Calling start, forks and creates the backend

p.start()

Let multiprocessing backend run on it’s own for one second

time.sleep(1)

Call frontend method with a parameter: it sends seamlessly a message to the backend which executes c__ping in the backend:

p.ping(parameter="gotcha!")

Again, let multiprocessing backend run on it’s own a while

time.sleep(1)

Finally, tell the backend to stop and exit

p.stop()

2. Send message and synchronize

[download code]

So, we can call backend methods, i.e. tell the forked process to do something by simply calling a frontend method.

Many times we need to synchronize between the main python process and the forked multiprocess: i.e., the main process needs to wait that the forked process has completed doing something.

import time
import logging
from valkka.multiprocess import MessageProcess, MessageObject, \
    EventGroup, SyncIndex

class MyProcess(MessageProcess):

    def __init__(self, name):
        super().__init__(name)
        self.eg = EventGroup(10)

here we have created a group of multiprocessing Event objects (link) into the self.eg member.

As the Event s are created before fork (i.e. calling start), they are visible both in the multiprocessing back- and frontend.
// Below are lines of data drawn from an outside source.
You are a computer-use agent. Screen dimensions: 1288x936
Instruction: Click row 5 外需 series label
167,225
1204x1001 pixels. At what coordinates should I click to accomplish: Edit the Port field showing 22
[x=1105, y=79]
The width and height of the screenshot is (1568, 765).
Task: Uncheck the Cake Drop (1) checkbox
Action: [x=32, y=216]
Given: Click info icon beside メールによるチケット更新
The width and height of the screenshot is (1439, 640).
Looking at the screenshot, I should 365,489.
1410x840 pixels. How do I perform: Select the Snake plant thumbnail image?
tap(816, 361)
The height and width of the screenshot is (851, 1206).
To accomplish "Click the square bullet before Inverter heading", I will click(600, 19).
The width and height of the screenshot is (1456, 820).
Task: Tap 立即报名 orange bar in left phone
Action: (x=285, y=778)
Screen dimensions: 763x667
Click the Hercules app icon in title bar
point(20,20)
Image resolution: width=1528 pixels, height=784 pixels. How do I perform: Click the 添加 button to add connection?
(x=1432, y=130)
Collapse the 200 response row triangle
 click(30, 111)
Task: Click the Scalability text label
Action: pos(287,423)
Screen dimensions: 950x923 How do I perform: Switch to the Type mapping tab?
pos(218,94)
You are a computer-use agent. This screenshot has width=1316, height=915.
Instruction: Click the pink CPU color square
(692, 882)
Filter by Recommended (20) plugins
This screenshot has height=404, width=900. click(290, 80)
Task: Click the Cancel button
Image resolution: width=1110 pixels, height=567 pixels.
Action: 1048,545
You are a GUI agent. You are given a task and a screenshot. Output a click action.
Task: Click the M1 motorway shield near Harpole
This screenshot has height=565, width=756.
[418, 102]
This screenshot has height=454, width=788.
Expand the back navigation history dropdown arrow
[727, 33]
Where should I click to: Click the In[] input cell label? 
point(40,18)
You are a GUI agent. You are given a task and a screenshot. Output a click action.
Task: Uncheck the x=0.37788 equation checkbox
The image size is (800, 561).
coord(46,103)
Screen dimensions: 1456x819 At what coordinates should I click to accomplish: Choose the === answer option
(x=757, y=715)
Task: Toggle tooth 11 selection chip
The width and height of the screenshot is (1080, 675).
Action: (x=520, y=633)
def c__ping(self, parameter=None, sync_index: int =None):
    self.logger.info("c__ping: got parameter %s - will do some", parameter)
    time.sleep(1.0) # do something time consuming..
    self.logger.info("c__ping: ..did that!")
    self.eg.set(sync_index) # tell frontend that it's done

An index number is communicated to the multiprocessing backend, so that the forked process knows which Event it needs to set in order to sync with the frontend:

    def ping(self, parameter=None):
        self.logger.info("ping: callin backend to do some stuff")
        with SyncIndex(self.eg) as i:
            self.sendMessageToBack(MessageObject(
                "ping",
                parameter=parameter,
                sync_index = i
            ))
        self.logger.info("ping: backend seems to be ready")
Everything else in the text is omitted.